Буквенный угар | страница 28
Порой — это были отгадки. Порой — просто отмазки.
А иногда — было лучше промолчать в ответ.
Лет с четырнадцати, кажется, ей стали попадаться книги о себе подобных.
Это были кодовые послания — каких-нибудь десять строк шифра для посвященных, рассеянных на сто страниц текста.
От них шел слабый ток, учащалось дыхание и плавились слезами глаза.
Начинала понимать что-то про себя.
Ходила, осененная этим понятым, заглядывала в лица, искала «своих».
Вот эта искательность ее взгляда и отпугивала всех без исключения.
Наверное, это там, наверху, охраняли ее ревностно, стерегли чистоту породы маргиналов, не позволяя ее сильно разбавлять дружбой и схожестью.
Тогда-то она и приняла свою несхожесть.
Приняла ее как некую ущербность, сейчас бы сказала — «генетический сбой».
Исчезла искательность, но осталась виноватость. Снедало чувство собственной нечистоты.

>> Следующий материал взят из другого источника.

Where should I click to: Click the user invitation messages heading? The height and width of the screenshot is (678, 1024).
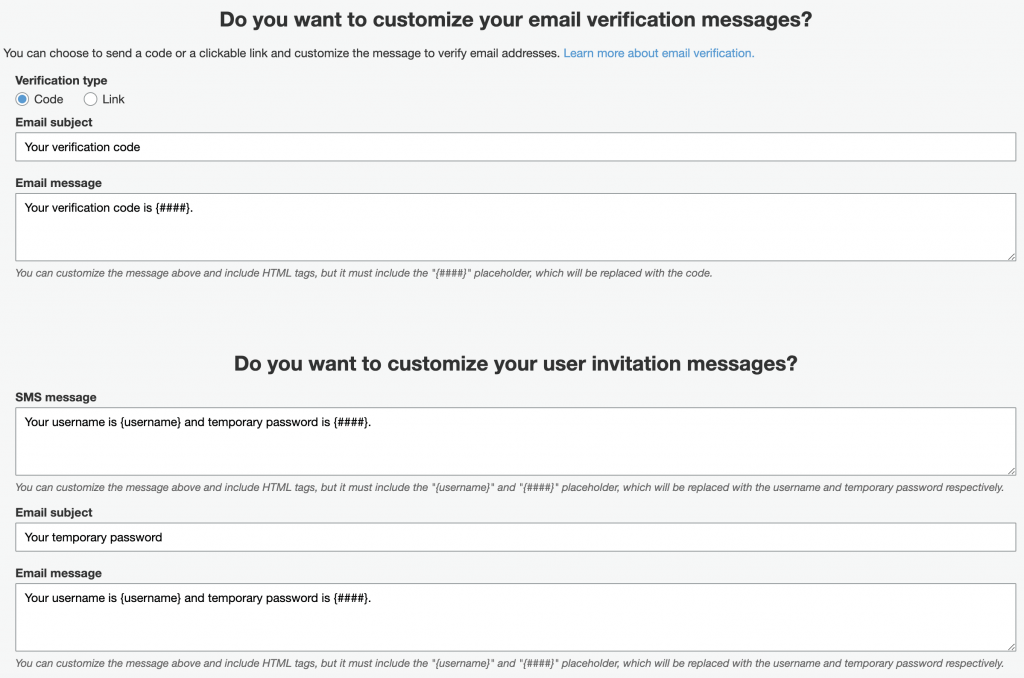pyautogui.click(x=515, y=363)
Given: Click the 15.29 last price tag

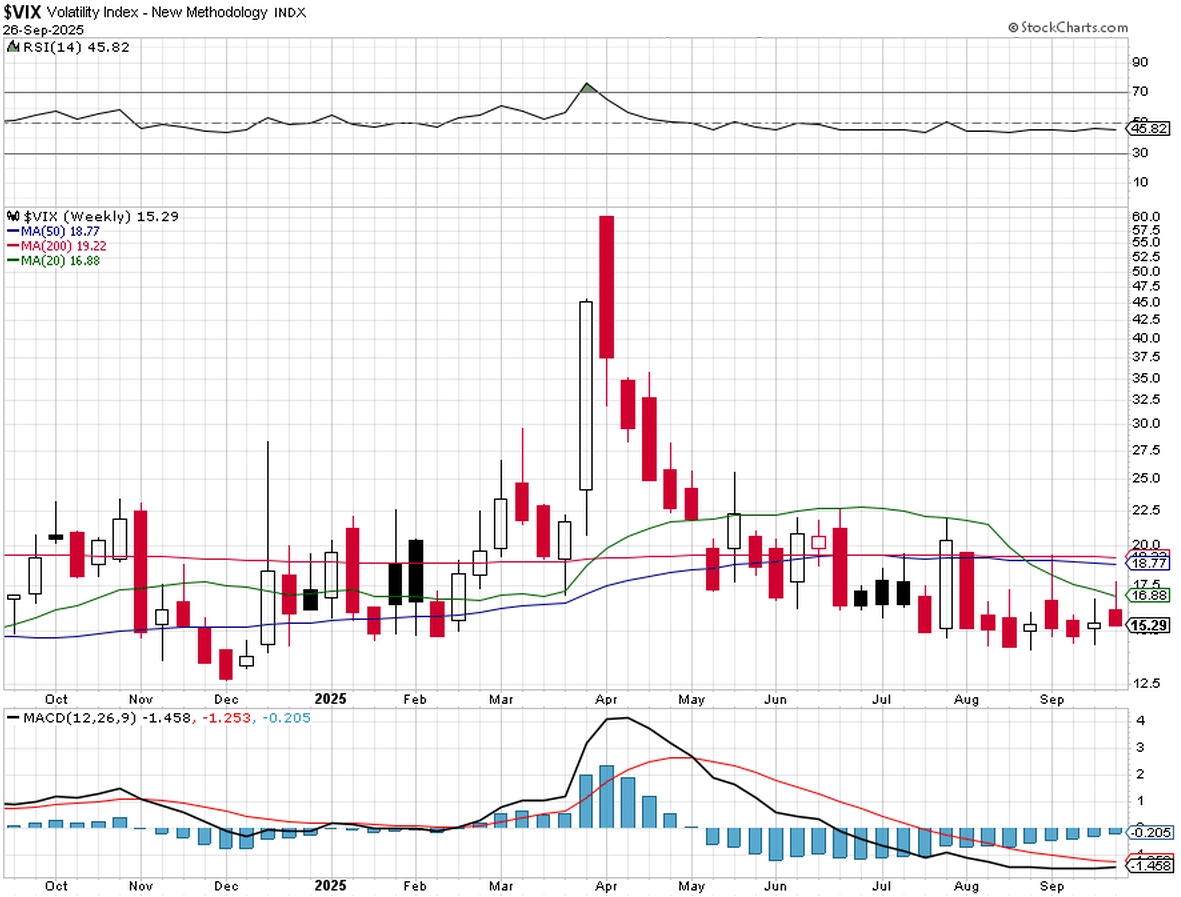Looking at the screenshot, I should pos(1149,625).
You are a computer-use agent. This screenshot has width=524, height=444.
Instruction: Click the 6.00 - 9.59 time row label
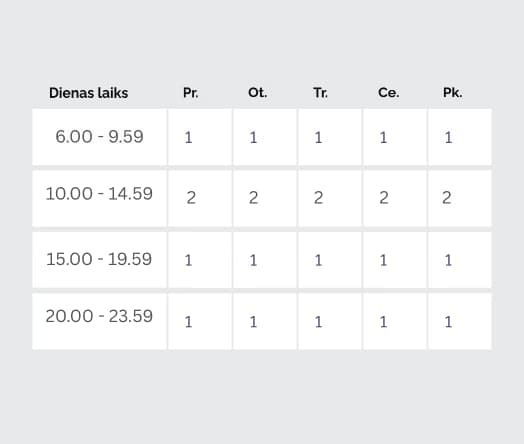point(100,137)

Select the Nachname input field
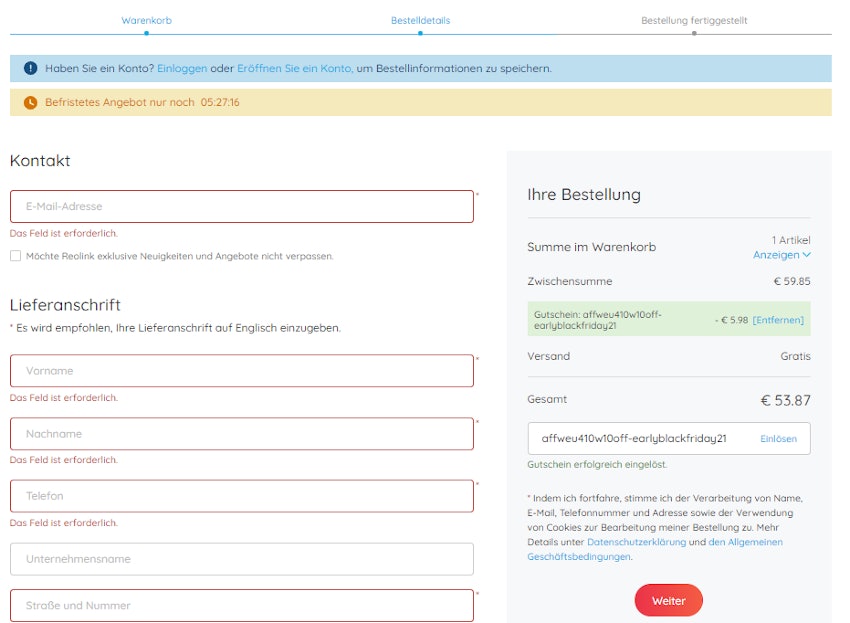[241, 434]
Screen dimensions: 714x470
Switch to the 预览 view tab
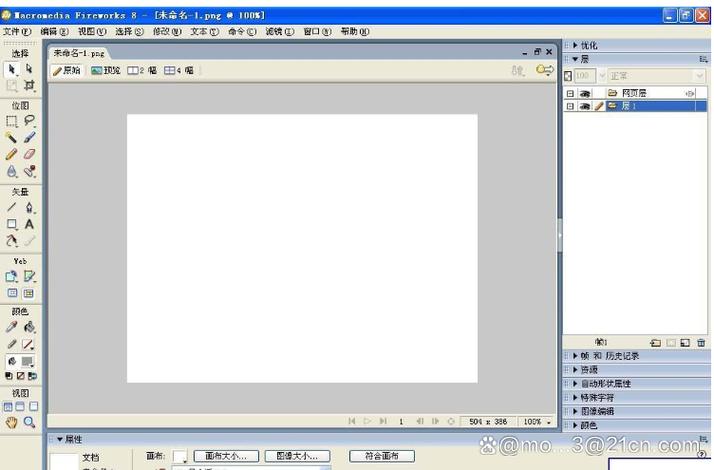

Чувство вечной вины кольнуло, как когда-то давно.
Ишь, живучее…
Тогда, конечно, не подозревала, что проживает в свои первые два десятилетия всю историю мира: от живущей на ощупь гениальной античности, через мраковую повинность Средневековья — к достоинству Возрождения. Такое вот своеобразное осевое время…
От напряженного одиночества на лице тогда же проступили отблески внутренней работы, той, что измеряется долями микрона и «омывает» лицо, делает… красивым. Даже теперь, в старости, красивым. Только теперь красота не держит тебя в «режиме ожидания»…
Ах, как в юности ждала событий!
Ей казалось, что вот-вот случится нечто волнующее.
Скажем, вот она стоит, уставясь в ночь, прислонившись лбом к дождю через стекло, но вдруг — через миг — звонок! Это Он! Он пришел!
Бледен и некрасив, капли сползают в ложбинку шеи с его затылка. (Как она видит его затылок — ведь он же стоит лицом к ней?).
У него нет в руках цветов, у него нет слов. У него все силы ушли, чтобы прийти к ней, минуя собственное сопротивление.
И она немеет от этой минуты, она может запросто умереть в эту минуту и не пожалеть об этом.
Вот это — жизнь! Остальное — повинность.
Никто не пришел к ней ТАК.
Люди, облаченные в свою чужую кожу, двигались по своим траекториям, не пересекаясь с ней.
А если и обращали к ней свои иноязыкие знаки, она не принимала это всерьез.
Они — персонажи. Она — неприкаянность.
Вся ее юность — нитка, продергиваемая сквозь ушко боли. Боль осеняла все вокруг нее — болело внутри, и рядом, и вдалеке.
Она тогда полюбила спать и «снить» себе сны. В их зыбкой реальности ей, такой же летучей, было спокойно.